I did some tcpdump'ing on the seed host and I do see Thrift traffic, quite a bit, in fact. Nobody else is using the cluster right now and this traffic is certainly from the opscenter.

Cassandra seems to be alive, responds to the queries, does not show anything disturbing in the logs.
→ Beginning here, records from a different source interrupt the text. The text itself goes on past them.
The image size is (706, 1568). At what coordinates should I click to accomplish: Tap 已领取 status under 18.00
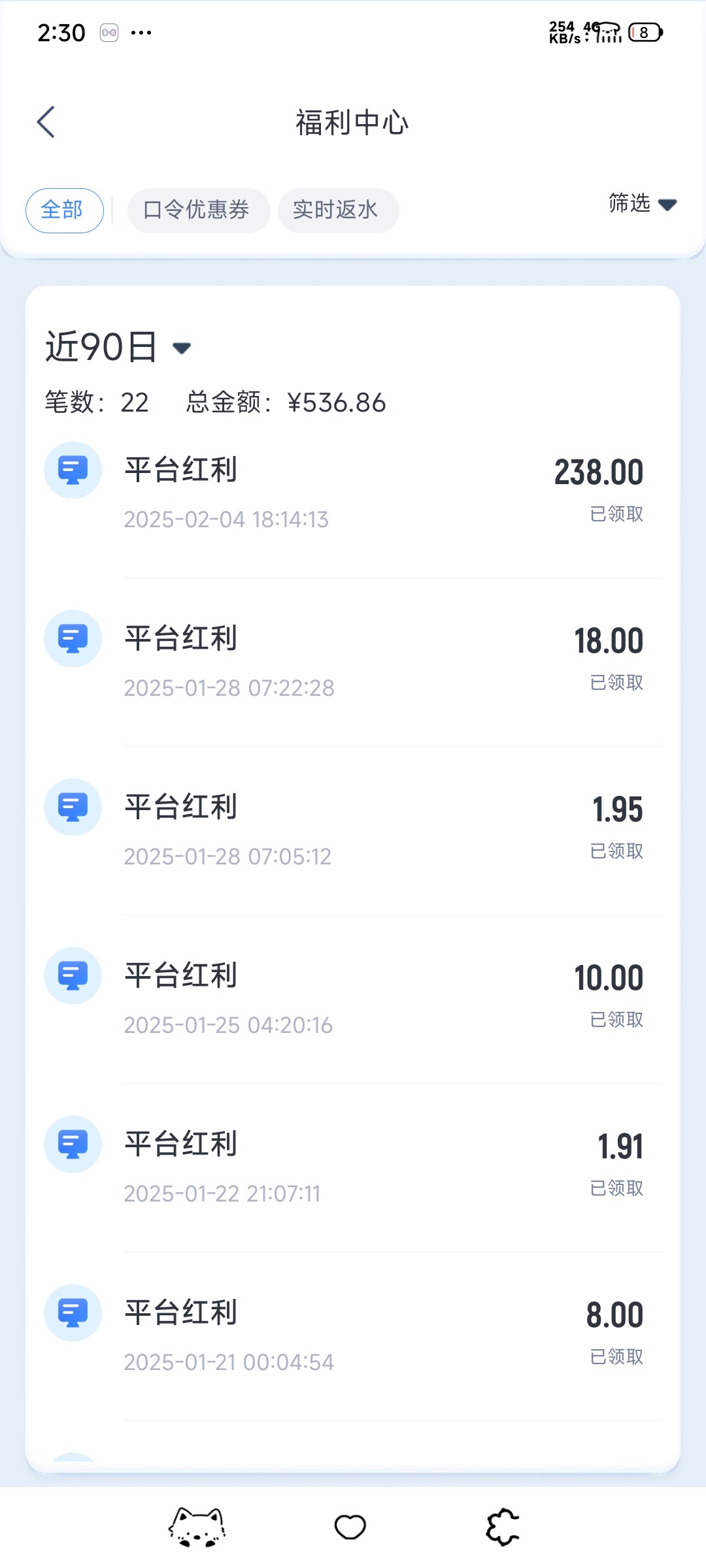[x=616, y=683]
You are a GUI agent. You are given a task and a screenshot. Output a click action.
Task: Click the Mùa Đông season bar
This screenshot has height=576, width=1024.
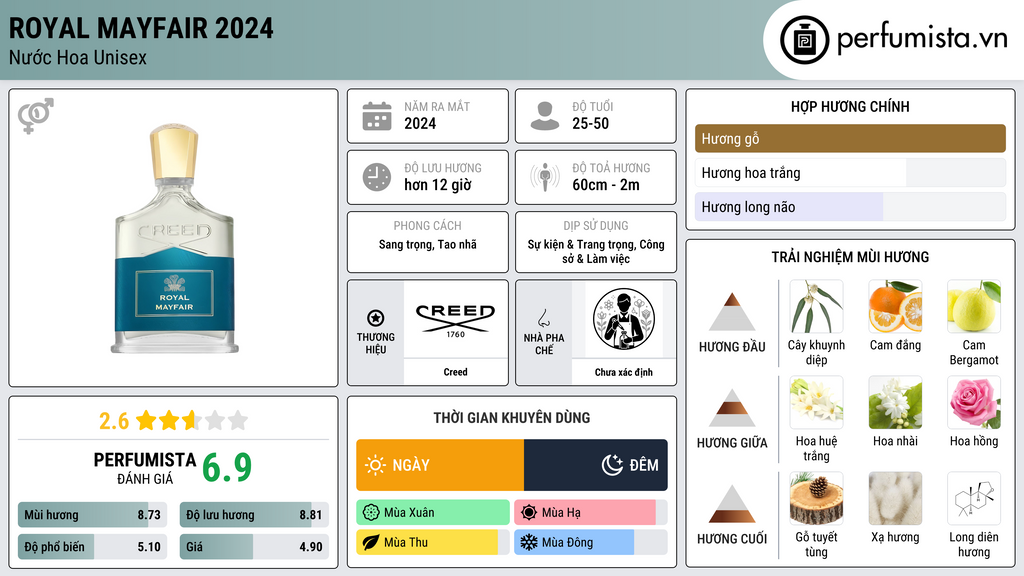(590, 542)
Any ideas what causes these problems with opscenter? DataStax claims they support Cassandra 2.0.0.

3

There are 3 best solutions below

0
On

What version of OpsCenter are you using? You need to be on the very latest 3.2.2 version to have 2.0 work with it.

4
On

DataStax only officially supports versions of Cassandra that come with DataStax Enterprise. The current version of Cassandra packaged in DataStax Enterprise is 1.2.x, which is why OpsCenter worked with that version of Apache Cassandra. OpsCenter doesn't work with Apache Cassandra 2.0 yet, but we are working it to prepare for when DataStax Enterprise does support it.

0
On

I had a similar problem when switching to Cassandra 2.0.1 and Opscenter 3.2.2. I found it was related to the rpc_server_type in cassandra.yaml. If the rpc_server_type is set to HSHA then opscenter has a problem connecting to the cluster. When I switched it to sync, opscenter connected just fine. Hope that helps.